Sixth race of the 2017 NASCAR Xfinity Series

The 2017 My Bariatric Solutions 300 was the sixth stock car race of the 2017 NASCAR Xfinity Series season and the 21st iteration of the event. The race was held on Saturday, April 8, 2017, in Fort Worth, Texas, at Texas Motor Speedway, a 1.5 miles (2.4 km) permanent tri-oval shaped racetrack. The race took the scheduled 200 laps to complete. At race's end, Erik Jones, driving for Joe Gibbs Racing, would dominate the race to win his seventh career NASCAR Xfinity Series win and his first of the season. To fill out the podium, Ryan Blaney of Team Penske and Kevin Harvick of Stewart–Haas Racing would finish second and third, respectively.

== Entry list ==
- (R) denotes rookie driver.
- (i) denotes driver who is ineligible for series driver points.
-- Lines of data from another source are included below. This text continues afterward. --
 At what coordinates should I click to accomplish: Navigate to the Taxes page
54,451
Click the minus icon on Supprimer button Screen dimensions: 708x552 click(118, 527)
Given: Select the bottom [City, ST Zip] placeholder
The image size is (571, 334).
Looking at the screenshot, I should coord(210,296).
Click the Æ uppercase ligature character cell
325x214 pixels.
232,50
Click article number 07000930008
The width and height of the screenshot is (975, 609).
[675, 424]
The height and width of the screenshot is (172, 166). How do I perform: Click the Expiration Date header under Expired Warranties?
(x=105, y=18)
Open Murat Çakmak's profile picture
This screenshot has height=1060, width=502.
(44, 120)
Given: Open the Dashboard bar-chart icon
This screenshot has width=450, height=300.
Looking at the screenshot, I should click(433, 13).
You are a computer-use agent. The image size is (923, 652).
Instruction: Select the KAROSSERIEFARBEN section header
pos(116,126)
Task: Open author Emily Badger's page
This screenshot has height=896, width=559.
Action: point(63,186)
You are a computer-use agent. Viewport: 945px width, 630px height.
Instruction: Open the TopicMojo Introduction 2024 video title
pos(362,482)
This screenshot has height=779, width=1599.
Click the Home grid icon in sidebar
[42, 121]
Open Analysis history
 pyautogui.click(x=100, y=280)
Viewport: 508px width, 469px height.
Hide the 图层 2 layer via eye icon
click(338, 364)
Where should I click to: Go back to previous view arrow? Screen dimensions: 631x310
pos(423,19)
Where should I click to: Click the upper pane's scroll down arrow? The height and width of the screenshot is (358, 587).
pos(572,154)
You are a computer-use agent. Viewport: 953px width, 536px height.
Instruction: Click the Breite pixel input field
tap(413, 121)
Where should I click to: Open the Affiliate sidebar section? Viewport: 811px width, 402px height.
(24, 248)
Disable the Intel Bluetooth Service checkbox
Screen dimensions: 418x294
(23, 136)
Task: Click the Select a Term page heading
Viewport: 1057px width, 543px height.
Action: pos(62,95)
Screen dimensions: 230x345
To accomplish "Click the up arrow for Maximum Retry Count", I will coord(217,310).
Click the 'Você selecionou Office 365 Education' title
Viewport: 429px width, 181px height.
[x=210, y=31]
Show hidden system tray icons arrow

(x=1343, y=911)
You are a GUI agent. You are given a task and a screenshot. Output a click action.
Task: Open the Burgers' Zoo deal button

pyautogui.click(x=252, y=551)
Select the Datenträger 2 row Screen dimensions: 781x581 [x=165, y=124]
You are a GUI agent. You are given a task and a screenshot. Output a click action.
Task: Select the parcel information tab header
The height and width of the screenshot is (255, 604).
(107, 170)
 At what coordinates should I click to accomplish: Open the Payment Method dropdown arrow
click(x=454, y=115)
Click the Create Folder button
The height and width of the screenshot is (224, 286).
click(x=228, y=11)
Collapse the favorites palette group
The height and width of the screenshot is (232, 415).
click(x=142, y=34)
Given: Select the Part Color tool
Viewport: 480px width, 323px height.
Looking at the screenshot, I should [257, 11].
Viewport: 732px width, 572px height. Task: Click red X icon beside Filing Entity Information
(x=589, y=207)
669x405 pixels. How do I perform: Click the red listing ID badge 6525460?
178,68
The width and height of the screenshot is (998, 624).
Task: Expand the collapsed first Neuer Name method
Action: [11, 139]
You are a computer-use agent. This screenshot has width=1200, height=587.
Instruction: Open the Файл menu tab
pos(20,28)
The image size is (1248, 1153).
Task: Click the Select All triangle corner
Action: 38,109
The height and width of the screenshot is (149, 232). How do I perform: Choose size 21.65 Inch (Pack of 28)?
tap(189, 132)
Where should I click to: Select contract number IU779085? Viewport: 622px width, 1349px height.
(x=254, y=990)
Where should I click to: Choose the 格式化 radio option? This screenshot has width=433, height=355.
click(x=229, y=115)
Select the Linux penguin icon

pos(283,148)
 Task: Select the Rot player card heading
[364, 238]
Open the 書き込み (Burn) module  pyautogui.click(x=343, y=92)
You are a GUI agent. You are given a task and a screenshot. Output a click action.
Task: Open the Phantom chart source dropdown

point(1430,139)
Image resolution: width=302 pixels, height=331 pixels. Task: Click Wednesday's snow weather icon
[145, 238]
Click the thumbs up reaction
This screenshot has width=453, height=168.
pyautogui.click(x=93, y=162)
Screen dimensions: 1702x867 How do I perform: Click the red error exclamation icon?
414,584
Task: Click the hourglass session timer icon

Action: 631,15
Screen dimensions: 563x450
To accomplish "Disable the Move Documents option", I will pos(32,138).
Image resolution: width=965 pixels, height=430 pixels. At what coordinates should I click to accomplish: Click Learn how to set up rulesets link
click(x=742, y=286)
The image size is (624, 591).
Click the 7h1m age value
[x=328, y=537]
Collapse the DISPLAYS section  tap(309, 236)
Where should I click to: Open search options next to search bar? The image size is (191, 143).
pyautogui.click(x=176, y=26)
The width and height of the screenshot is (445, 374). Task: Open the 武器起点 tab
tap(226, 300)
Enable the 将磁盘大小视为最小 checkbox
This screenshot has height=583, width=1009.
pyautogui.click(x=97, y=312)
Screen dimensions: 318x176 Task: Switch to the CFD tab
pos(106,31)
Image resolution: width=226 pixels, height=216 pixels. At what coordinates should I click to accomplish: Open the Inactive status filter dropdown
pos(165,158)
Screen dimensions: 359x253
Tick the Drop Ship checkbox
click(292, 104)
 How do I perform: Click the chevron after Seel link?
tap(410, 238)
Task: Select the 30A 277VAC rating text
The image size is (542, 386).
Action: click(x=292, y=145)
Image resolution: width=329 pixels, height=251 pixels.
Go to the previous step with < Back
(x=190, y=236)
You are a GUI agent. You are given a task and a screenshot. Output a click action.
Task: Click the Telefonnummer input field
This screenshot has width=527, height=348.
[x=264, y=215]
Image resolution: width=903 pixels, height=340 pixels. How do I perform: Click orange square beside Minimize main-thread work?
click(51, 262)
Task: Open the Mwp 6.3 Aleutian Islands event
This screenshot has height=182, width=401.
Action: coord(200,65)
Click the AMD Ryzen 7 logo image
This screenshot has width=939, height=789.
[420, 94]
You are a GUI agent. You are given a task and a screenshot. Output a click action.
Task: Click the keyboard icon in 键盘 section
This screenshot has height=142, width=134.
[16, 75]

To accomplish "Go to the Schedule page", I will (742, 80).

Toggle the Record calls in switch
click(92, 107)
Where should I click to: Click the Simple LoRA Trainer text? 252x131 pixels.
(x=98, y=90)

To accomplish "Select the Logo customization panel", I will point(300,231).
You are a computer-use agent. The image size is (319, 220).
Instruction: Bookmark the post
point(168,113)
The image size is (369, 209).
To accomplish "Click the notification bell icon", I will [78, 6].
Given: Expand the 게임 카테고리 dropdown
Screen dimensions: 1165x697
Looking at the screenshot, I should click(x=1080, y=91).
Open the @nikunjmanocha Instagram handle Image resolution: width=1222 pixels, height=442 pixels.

| # | Driver | Team | Make |
| 00 | Cole Custer (R) | Stewart–Haas Racing | Ford |
| 0 | Garrett Smithley | JD Motorsports | Chevrolet |
| 1 | Elliott Sadler | JR Motorsports | Chevrolet |
| 01 | Harrison Rhodes | JD Motorsports | Chevrolet |
| 2 | Austin Dillon (i) | Richard Childress Racing | Chevrolet |
| 3 | Ty Dillon (i) | Richard Childress Racing | Chevrolet |
| 4 | Ross Chastain | JD Motorsports | Chevrolet |
| 5 | Michael Annett | JR Motorsports | Chevrolet |
| 6 | Bubba Wallace | Roush Fenway Racing | Ford |
| 7 | Justin Allgaier | JR Motorsports | Chevrolet |
| 07 | Ray Black Jr. | SS-Green Light Racing | Chevrolet |
| 8 | Jeff Green | B. J. McLeod Motorsports | Chevrolet |
| 9 | William Byron (R) | JR Motorsports | Chevrolet |
| 11 | Blake Koch | Kaulig Racing | Chevrolet |
| 12 | Joey Logano (i) | Team Penske | Ford |
| 13 | Carl Long | MBM Motorsports | Toyota |
| 14 | J. J. Yeley | TriStar Motorsports | Toyota |
| 16 | Ryan Reed | Roush Fenway Racing | Ford |
| 18 | Daniel Suárez (i) | Joe Gibbs Racing | Toyota |
| 19 | Matt Tifft (R) | Joe Gibbs Racing | Toyota |
| 20 | Erik Jones (i) | Joe Gibbs Racing | Toyota |
| 21 | Daniel Hemric (R) | Richard Childress Racing | Chevrolet |
| 22 | Ryan Blaney (i) | Team Penske | Ford |
| 23 | Spencer Gallagher (R) | GMS Racing | Chevrolet |
| 24 | Jeb Burton | JGL Racing | Toyota |
| 28 | Dakoda Armstrong | JGL Racing | Toyota |
| 33 | Brandon Jones | Richard Childress Racing | Chevrolet |
| 39 | Ryan Sieg | RSS Racing | Chevrolet |
| 40 | Timmy Hill | MBM Motorsports | Chevrolet |
| 41 | Kevin Harvick (i) | Stewart–Haas Racing | Ford |
| 42 | Tyler Reddick | Chip Ganassi Racing | Chevrolet |
| 48 | Brennan Poole | Chip Ganassi Racing | Chevrolet |
| 51 | Jeremy Clements | Jeremy Clements Racing | Chevrolet |
| 52 | Joey Gase | Jimmy Means Racing | Chevrolet |
| 62 | Brendan Gaughan | Richard Childress Racing | Chevrolet |
| 74 | Mike Harmon | Mike Harmon Racing | Dodge |
| 78 | B. J. McLeod | B. J. McLeod Motorsports | Chevrolet |
| 89 | Morgan Shepherd* | Shepherd Racing Ventures | Chevrolet |
| 90 | Alex Labbé | King Autosport | Chevrolet |
| 93 | Jordan Anderson (i) | RSS Racing | Chevrolet |
| 97 | Stephen Leicht | Obaika Racing | Chevrolet |
| 98 | Casey Mears | Biagi–DenBeste Racing | Ford |
| 99 | David Starr | B. J. McLeod Motorsports with SS-Green Light Racing | Chevrolet |
Official entry list

- Withdrew.

== Practice ==

=== First practice ===
The first practice session was held on Friday, April 7, at 1:30 PM CST, and would last for one hour and 25 minutes. Ty Dillon of Richard Childress Racing set the fastest time in the session with a lap of 28.909 and an average speed of 186.793 mph.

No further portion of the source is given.